Technical Discussions: May 2017

Partitioning refers to splitting the large table into smaller physical pieces or Chunks. PostgreSQL supports basic table partitioning. Partitioning can provide several benefits:

Query performance can be improved dramatically in certain situations, particularly when most of the heavily accessed rows of the table are in a single partition or a small number of partitions. The partitioning substitutes for leading columns of indexes, reducing index size and making it more likely that the heavily-used parts of the indexes fit in memory. When queries or updates access a large percentage of a single partition, performance can be improved by taking advantage of sequential scan of that partition instead of using an index and random access reads scattered across the whole table.

Bulk loads and deletes can be accomplished by adding or removing partitions, if that requirement is planned into the partitioning design. ALTER TABLE NO INHERIT and DROP TABLE are both far faster than a bulk operation.
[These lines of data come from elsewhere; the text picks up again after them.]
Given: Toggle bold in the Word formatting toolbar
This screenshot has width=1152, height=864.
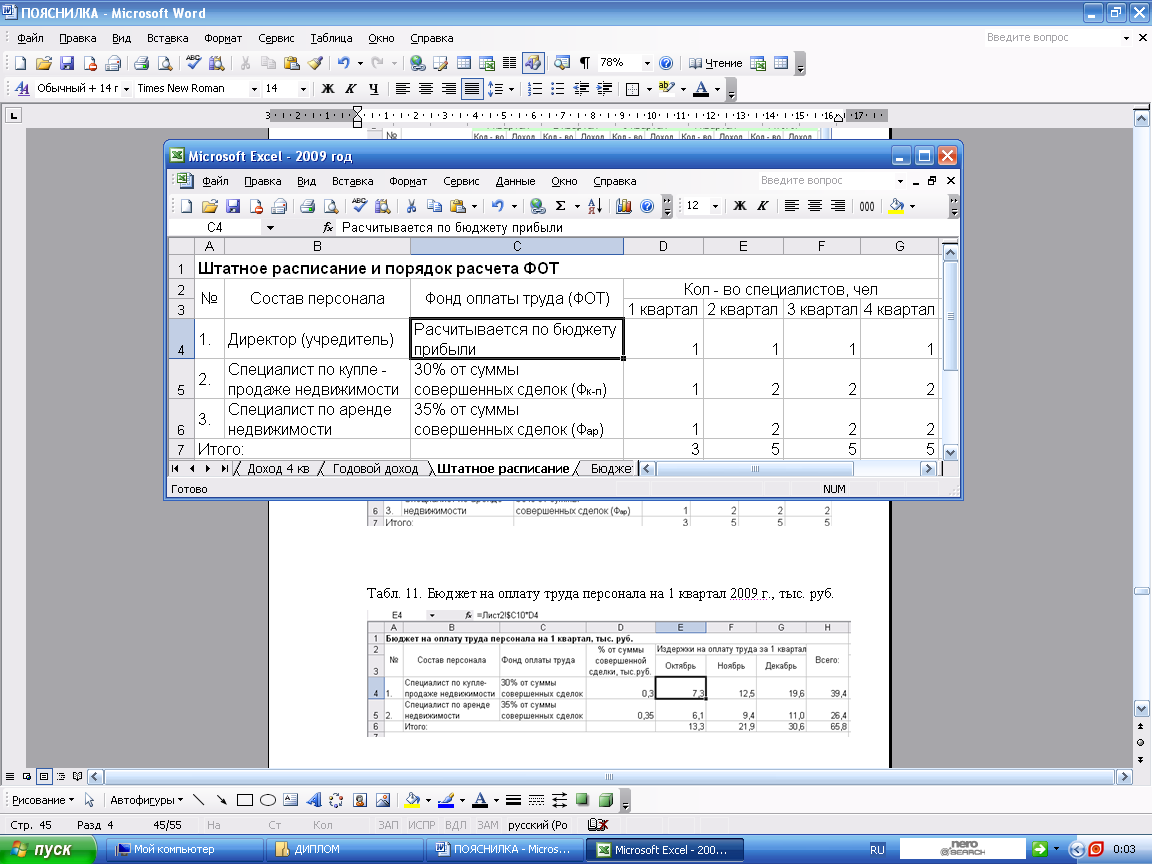Looking at the screenshot, I should pyautogui.click(x=327, y=88).
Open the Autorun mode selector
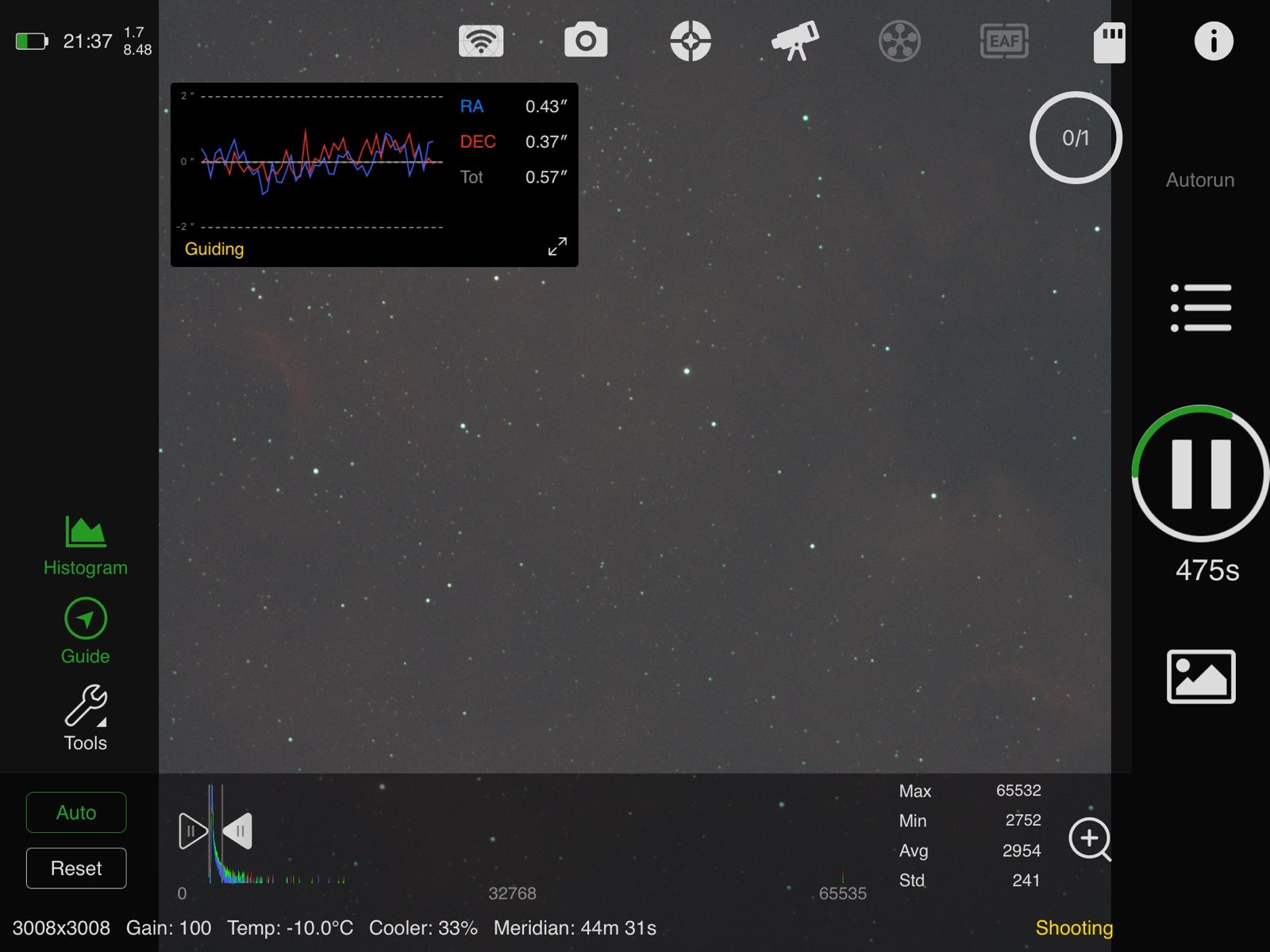1270x952 pixels. coord(1199,180)
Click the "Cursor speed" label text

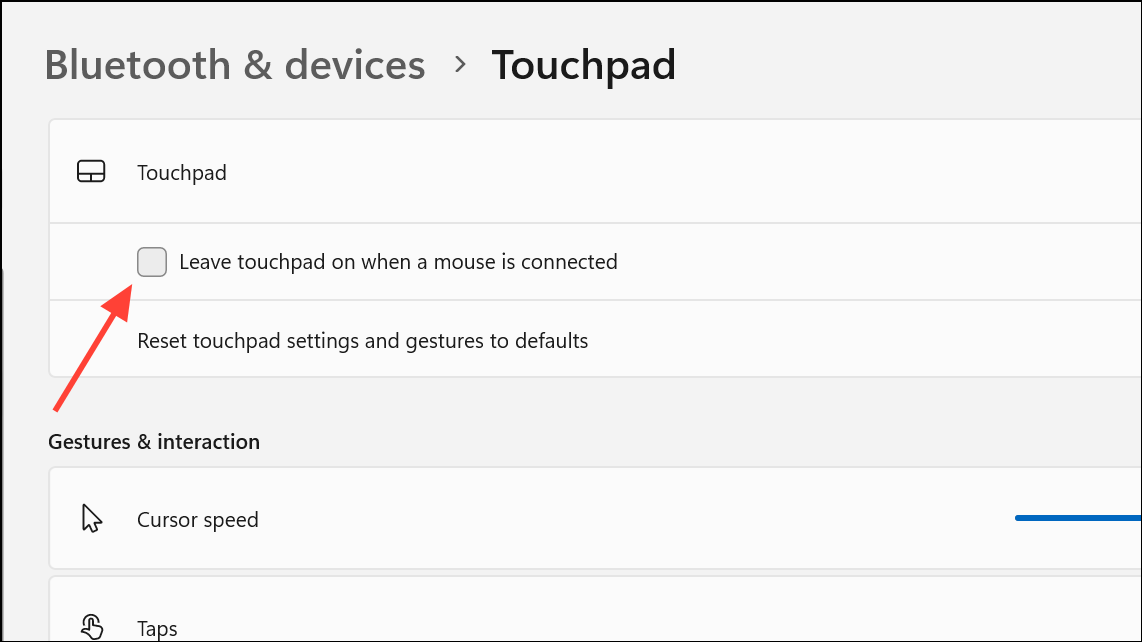pyautogui.click(x=197, y=519)
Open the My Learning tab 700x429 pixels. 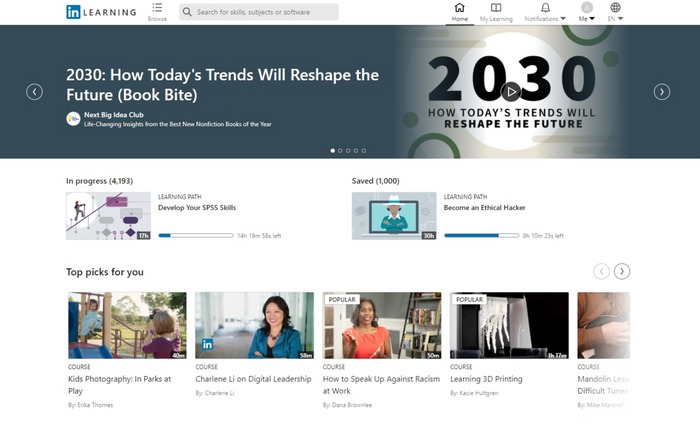[495, 12]
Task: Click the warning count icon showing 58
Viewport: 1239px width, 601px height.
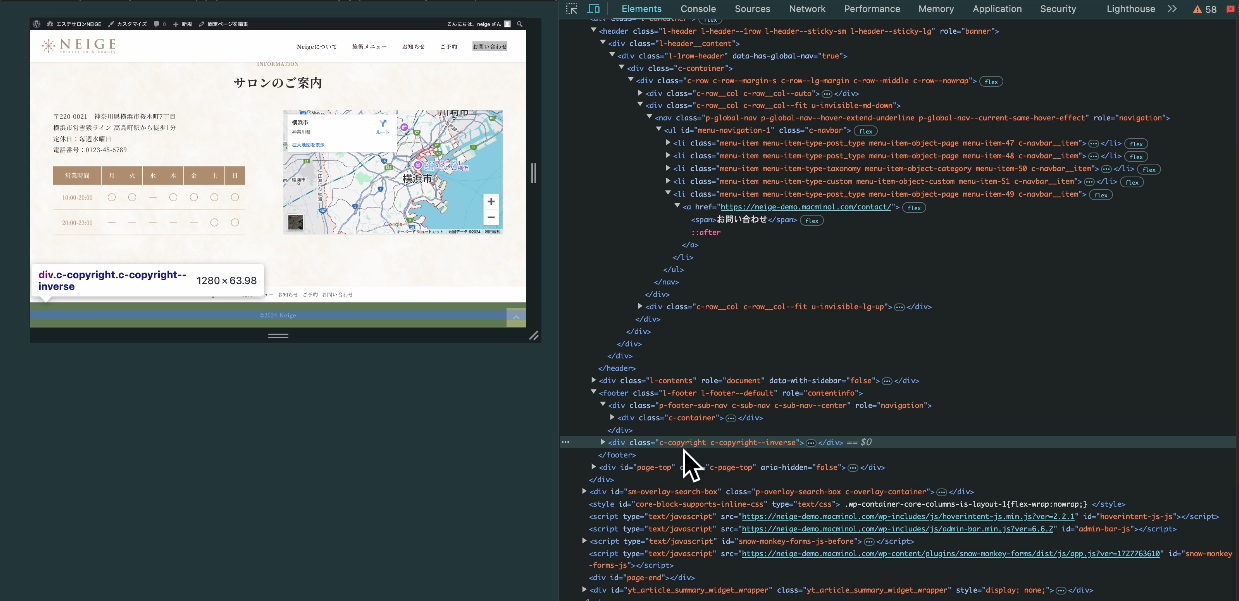Action: 1204,9
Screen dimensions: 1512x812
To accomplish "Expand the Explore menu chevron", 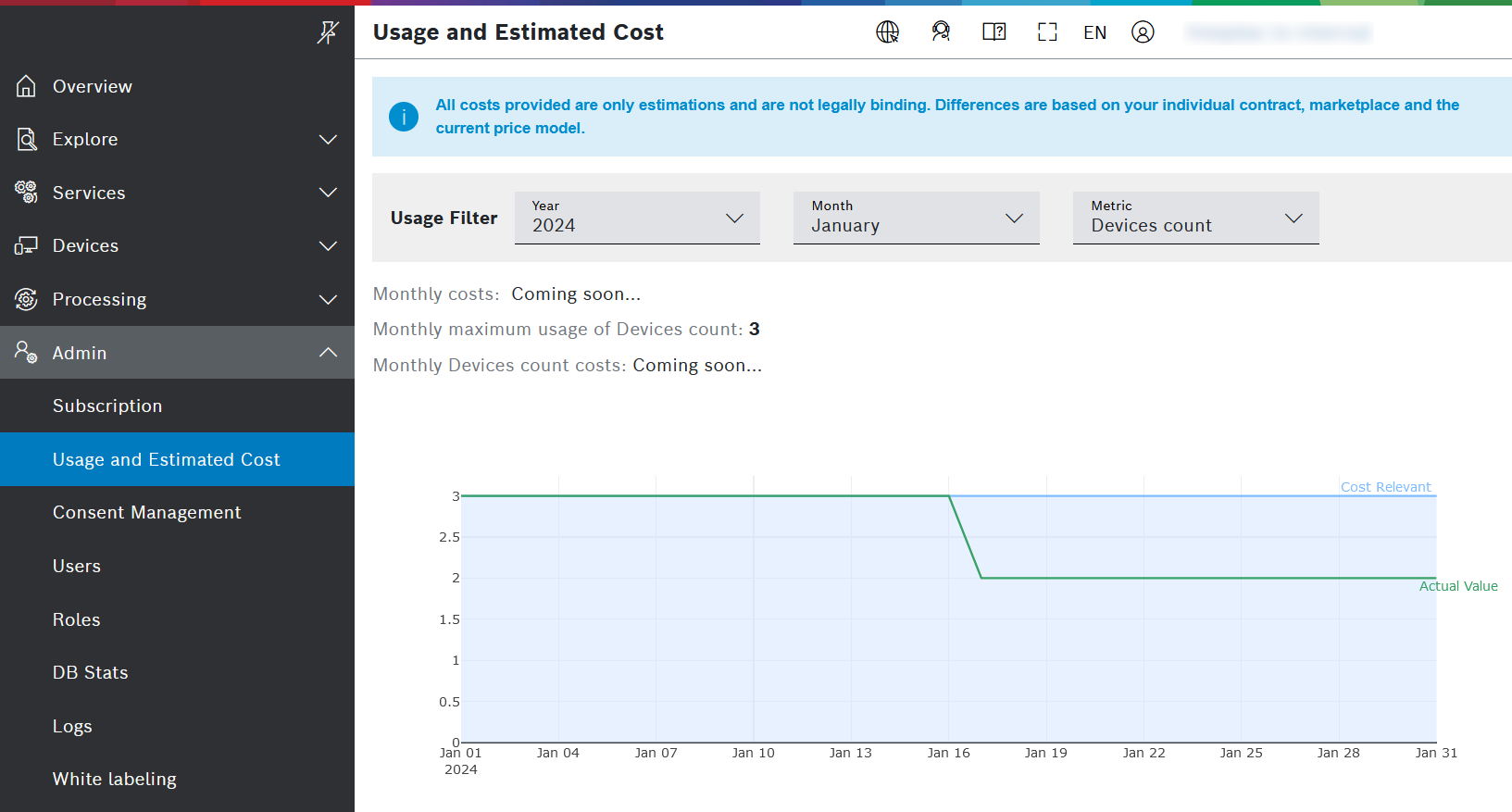I will (328, 140).
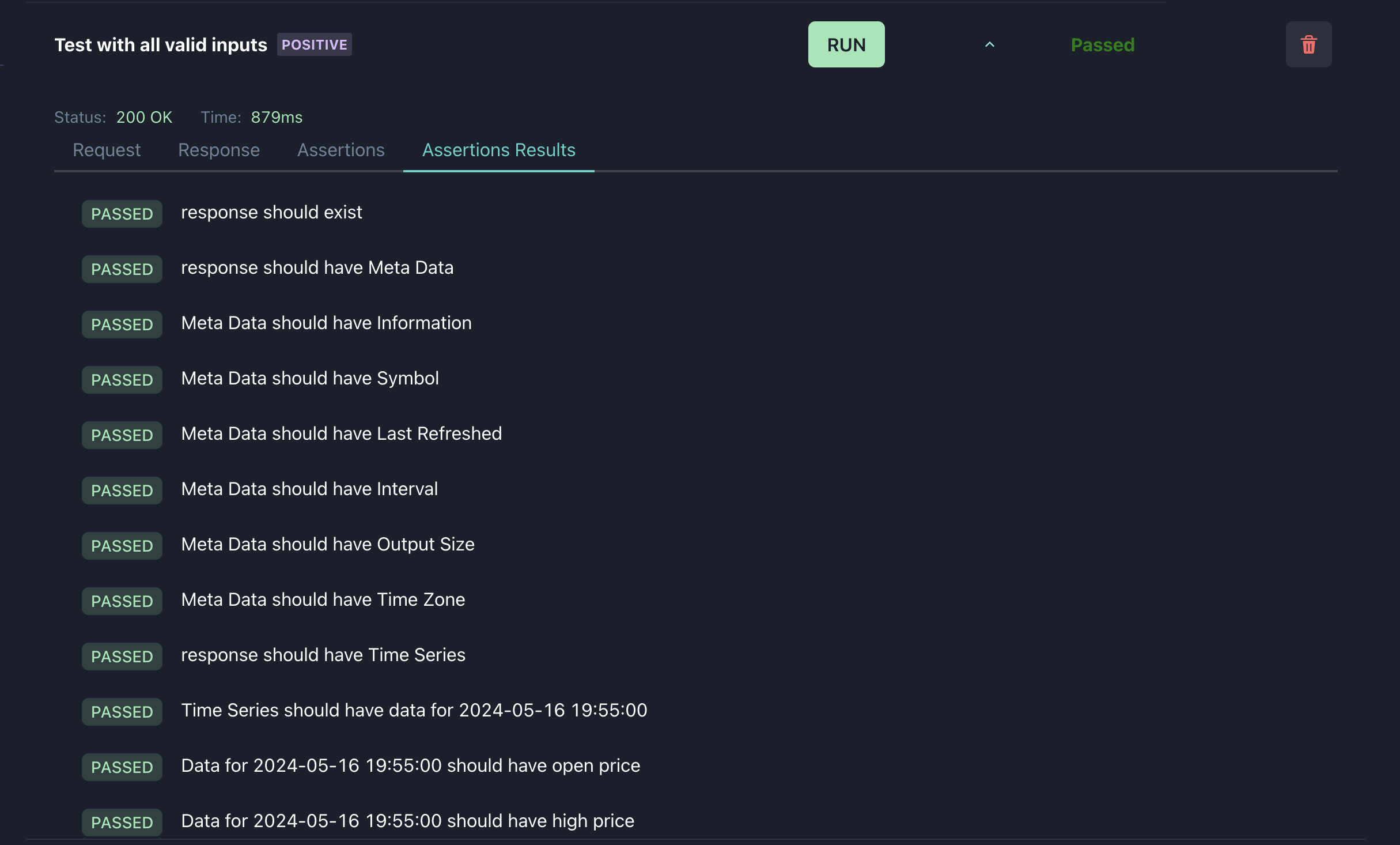This screenshot has width=1400, height=845.
Task: Delete the test with the trash icon
Action: click(x=1308, y=44)
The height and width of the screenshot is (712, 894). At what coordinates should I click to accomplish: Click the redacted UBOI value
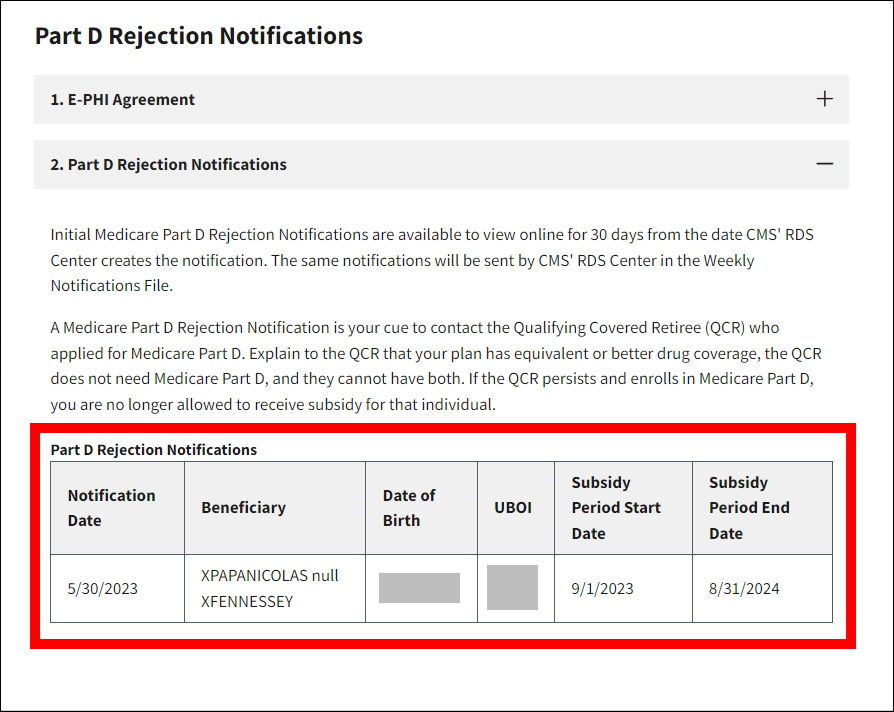(x=512, y=588)
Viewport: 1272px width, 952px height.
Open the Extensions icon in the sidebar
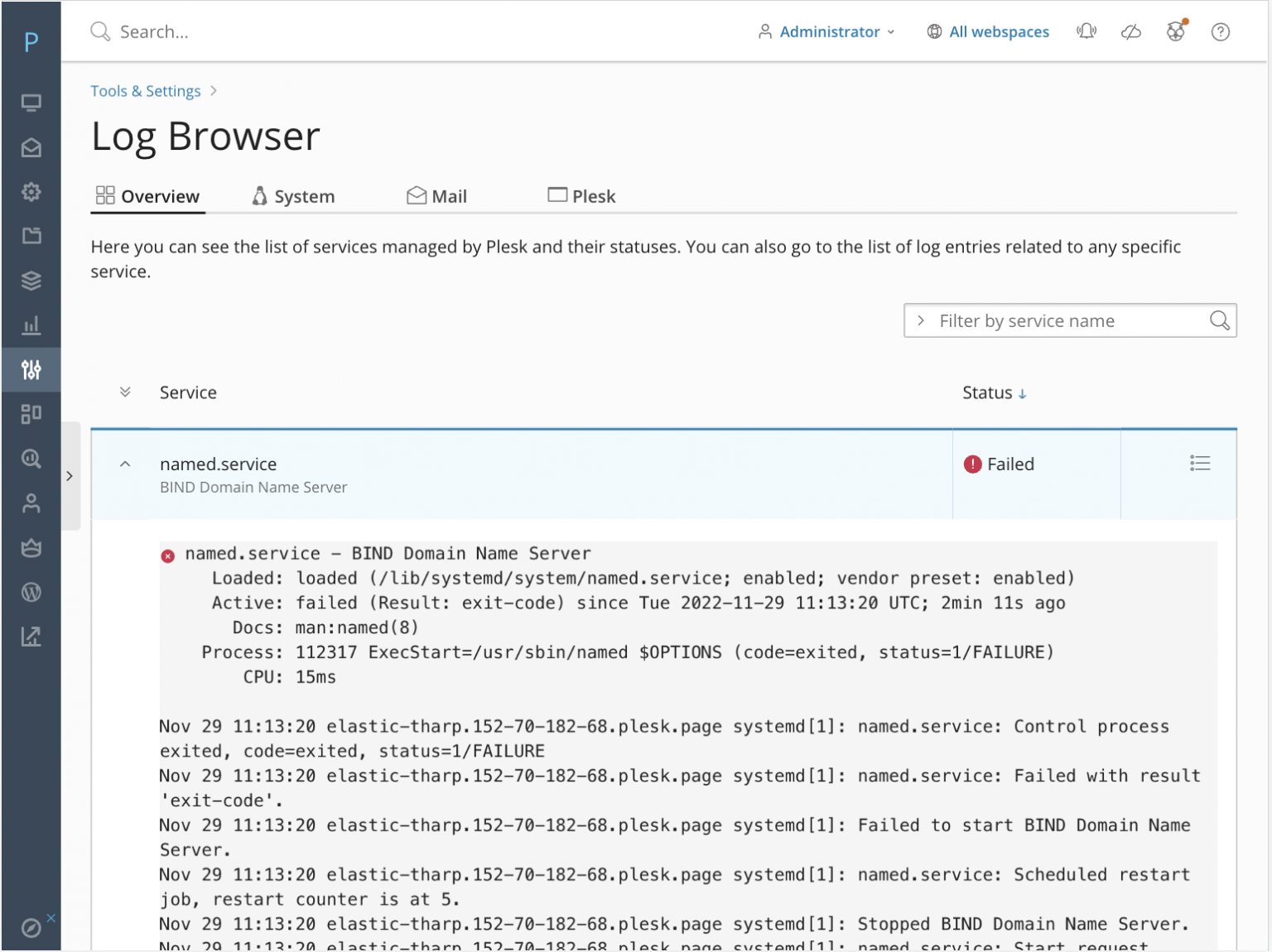[x=31, y=413]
These commands also entirely avoid the VACUUM overhead caused by a bulk DELETE.

Seldom-used data can be migrated to cheaper and slower storage media.

Currently, PostgreSQL supports partitioning via table inheritance. Each partition must be created as a child table of a single parent table. The parent table itself is normally empty; it exists just to represent the entire data set. In PostgreSQL, a table can be partitioned in 5 steps

Create master table

Create child tables without overlapping table constraints

Create indexes

Create trigger function to inserting data to child tables

Enable constraint exclusion

The following forms of partitioning can be implemented in PostgreSQL

Range Partitioning

List Partitioning

Range Partitioning

The table is partitioned into "ranges" defined by a key column or set of columns, with no overlap between the ranges of values assigned to different partitions. For example one might partition by date ranges, or by ranges of identifiers for particular business objects.
Range partitioning can be done for example by ID ranges (like 0-10000, 10001-20000, 20001-30000 etc.) or Date ranges (like 2009-11-01 - 2009-11-30, 2009-12-01 - 2009-12-31 etc.) .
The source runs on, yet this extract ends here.